Nearly 45 years later a small army of Pacemakers may have come and gone but Gerry is still playing the old numbers. "I've almost learned all the chords now," he quips.
No wonder he laughs so much in his thumbs-up, Macca-Wacca kind of way. He plays the Sixties Scouser to the hilt and it's brought him a very good living.

He is in town with the latest incarnation of his band tomorrow night to headline the perennially popular nostalgia package Solid Silver 60s Show. The evening finds Gerry & the Pacemakers joining forces with fellow Sixties hit-makers The Swinging Blue Jeans, Dave Berry and Dave Dee, Dozy, Beaky, Mick and Tich.
Now in its twenty third year the Solid Silver 60s brand was originally conceived as a means of getting one last gasp out of the sixties generation of rockers.
Much to everyone's astonishment it proved an instant and continuing success.
"We thought it would be just one tour but the reaction was so amazing that we've been touring every two years ever since," says Gerry.
"You can't knock it, the music's memorable and we have an audience with people aged from 11 to 93 all singing along to the songs. We get kids coming to the concerts who tell me that their mothers and grandmothers have brought them to see the stars they made famous.
"It's great - the girls, the screamers from 1963, they're grannies now, zimmering around in their bloomers. Who'd have thought it? God bless em!"
Gerry says the shows are all about shared experience. "Sixties music was very simple They were great tunes and everyone remembers them."
He seems just a little amazed that after so many years he's still rocking away but, following a heart operation five years ago, he says he's enjoying a new lease of life.
The operation - a by-pass that gave a whole new meaning to the fact his band were called The Pacemakers - has completely revitalised him.
It's also brought home to him how fortunate he is in a business where so many of his contemporaries are no longer with us.
In particular he remembers with lasting affection his boyhood friend, the assassinated Beatle John Lennon. "We went way back to the days when John had The Quarrymen Skiffle Group and I had the Gerry Marsden Skiffle Group. John Lennon was my best mate, he was a great lad and I miss him a lot. We had some great times together."
He says he knew early on that The Beatles had something special. "I thought Yeah, they're going to be huge.' "I had no idea, of course, what that meant. No idea that when it happened it would happen so quickly, that we'd go to America or Australia but, thanks to The Beatles that's how it turned out. The Beatles went and opened the door and Brian Epstein decided to keep that door open."
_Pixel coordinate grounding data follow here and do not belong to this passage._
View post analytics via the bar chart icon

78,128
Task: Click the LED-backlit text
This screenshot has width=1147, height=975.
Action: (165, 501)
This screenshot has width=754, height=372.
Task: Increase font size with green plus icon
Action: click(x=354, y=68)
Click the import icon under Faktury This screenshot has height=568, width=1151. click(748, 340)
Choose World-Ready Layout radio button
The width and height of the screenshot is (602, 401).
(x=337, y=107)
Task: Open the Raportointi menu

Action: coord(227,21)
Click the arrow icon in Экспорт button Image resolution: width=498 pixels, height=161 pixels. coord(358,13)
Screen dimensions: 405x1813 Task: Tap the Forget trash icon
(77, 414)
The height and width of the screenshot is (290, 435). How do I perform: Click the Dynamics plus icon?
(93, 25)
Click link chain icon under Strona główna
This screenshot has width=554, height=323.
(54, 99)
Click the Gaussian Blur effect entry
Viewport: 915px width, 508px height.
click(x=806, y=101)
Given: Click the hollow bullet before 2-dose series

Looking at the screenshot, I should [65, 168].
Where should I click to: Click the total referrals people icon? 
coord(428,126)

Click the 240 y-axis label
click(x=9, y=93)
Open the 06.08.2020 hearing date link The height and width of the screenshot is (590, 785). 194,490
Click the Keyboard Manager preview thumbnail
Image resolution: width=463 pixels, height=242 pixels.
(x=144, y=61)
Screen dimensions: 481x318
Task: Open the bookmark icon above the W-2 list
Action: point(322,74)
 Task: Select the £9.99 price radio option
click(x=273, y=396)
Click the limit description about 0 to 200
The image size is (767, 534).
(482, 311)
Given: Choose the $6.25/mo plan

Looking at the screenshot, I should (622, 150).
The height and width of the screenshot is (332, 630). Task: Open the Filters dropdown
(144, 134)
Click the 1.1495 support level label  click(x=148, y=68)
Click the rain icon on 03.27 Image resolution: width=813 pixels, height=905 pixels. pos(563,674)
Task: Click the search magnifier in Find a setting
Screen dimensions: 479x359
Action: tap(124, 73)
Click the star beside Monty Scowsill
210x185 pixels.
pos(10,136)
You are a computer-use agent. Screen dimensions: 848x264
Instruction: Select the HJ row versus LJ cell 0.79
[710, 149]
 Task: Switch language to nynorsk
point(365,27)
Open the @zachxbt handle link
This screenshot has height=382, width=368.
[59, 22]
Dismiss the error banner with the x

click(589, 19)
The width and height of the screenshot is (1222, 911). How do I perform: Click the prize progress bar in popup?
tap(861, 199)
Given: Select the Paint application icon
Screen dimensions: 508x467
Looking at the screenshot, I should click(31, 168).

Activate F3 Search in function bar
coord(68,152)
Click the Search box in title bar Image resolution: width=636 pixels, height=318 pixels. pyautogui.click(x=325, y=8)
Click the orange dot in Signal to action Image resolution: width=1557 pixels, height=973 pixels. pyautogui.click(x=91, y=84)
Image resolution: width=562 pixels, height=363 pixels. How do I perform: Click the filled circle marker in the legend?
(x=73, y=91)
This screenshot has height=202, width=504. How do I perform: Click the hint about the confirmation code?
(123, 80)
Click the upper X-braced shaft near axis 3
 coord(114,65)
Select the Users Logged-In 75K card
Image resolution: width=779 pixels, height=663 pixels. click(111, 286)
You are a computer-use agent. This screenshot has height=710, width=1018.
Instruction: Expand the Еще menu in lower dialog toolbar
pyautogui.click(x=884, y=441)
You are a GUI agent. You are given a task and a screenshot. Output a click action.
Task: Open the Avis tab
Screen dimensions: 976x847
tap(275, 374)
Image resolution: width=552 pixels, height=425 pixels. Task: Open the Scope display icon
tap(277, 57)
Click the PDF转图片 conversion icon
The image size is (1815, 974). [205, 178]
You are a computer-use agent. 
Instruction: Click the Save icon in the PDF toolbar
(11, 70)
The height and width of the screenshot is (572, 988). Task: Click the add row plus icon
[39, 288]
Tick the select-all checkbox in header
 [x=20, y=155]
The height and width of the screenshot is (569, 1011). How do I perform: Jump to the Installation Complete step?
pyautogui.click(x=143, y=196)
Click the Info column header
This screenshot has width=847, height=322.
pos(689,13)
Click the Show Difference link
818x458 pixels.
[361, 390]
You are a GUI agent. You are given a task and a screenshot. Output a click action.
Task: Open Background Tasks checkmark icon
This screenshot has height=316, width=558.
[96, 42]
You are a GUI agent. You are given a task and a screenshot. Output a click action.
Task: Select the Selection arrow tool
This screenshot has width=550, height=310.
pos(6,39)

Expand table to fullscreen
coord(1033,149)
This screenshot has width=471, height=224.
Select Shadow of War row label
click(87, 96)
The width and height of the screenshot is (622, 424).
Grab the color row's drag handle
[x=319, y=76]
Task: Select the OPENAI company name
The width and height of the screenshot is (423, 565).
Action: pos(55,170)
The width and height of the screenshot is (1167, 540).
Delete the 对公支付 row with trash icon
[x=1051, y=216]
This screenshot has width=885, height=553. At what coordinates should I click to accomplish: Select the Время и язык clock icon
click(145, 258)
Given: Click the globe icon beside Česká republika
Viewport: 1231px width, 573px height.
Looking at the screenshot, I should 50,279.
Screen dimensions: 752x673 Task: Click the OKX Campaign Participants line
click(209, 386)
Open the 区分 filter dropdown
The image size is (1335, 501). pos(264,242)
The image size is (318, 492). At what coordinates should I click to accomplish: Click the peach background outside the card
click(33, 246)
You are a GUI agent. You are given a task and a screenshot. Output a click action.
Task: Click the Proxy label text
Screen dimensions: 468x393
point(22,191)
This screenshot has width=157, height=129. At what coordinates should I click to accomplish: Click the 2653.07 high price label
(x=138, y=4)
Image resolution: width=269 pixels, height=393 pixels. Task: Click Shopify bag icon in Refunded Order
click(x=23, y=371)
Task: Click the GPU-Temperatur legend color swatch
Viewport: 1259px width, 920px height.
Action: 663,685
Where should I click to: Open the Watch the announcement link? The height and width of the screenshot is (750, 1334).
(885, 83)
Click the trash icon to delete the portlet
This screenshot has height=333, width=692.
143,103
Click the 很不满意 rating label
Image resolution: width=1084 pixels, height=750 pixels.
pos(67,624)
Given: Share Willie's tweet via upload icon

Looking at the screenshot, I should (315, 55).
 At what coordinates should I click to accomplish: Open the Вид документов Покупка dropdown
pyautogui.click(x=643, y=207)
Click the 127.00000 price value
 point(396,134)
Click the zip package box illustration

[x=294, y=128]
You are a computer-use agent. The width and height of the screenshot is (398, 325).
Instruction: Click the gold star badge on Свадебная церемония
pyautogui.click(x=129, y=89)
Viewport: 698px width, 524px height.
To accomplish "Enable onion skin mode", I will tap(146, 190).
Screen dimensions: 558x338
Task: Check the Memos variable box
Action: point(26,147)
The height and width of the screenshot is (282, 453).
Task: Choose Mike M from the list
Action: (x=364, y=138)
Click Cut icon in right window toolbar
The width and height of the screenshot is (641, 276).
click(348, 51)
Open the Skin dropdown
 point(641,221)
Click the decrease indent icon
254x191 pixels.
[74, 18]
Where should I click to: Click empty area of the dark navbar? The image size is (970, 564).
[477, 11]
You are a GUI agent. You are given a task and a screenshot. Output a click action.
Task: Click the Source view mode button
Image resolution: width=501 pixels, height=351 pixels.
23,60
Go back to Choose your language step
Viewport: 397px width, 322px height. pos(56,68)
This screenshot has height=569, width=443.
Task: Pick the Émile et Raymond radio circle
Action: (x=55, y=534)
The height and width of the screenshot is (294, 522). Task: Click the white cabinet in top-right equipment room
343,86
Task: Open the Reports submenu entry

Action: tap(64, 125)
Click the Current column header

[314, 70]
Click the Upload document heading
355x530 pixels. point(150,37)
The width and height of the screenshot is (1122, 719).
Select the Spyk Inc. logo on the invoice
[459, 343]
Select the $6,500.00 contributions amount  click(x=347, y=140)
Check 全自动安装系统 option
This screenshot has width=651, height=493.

Gerry has another reason to thank Lennon for his pop career. His first hit How Do You Do It was originally offered to the Beatles but Lennon turned it down.
"He said: That's crap, give it to Gerry Marsden he'll do it.' I did and it went straight to number one.
"I really enjoyed ringing him up and telling him we were top of the charts."
Lennon's reply is unfortunately unprintable in a family newspaper!
The Solid Silver 60s Show plays Bournemouth Pavilion on Thursday evening.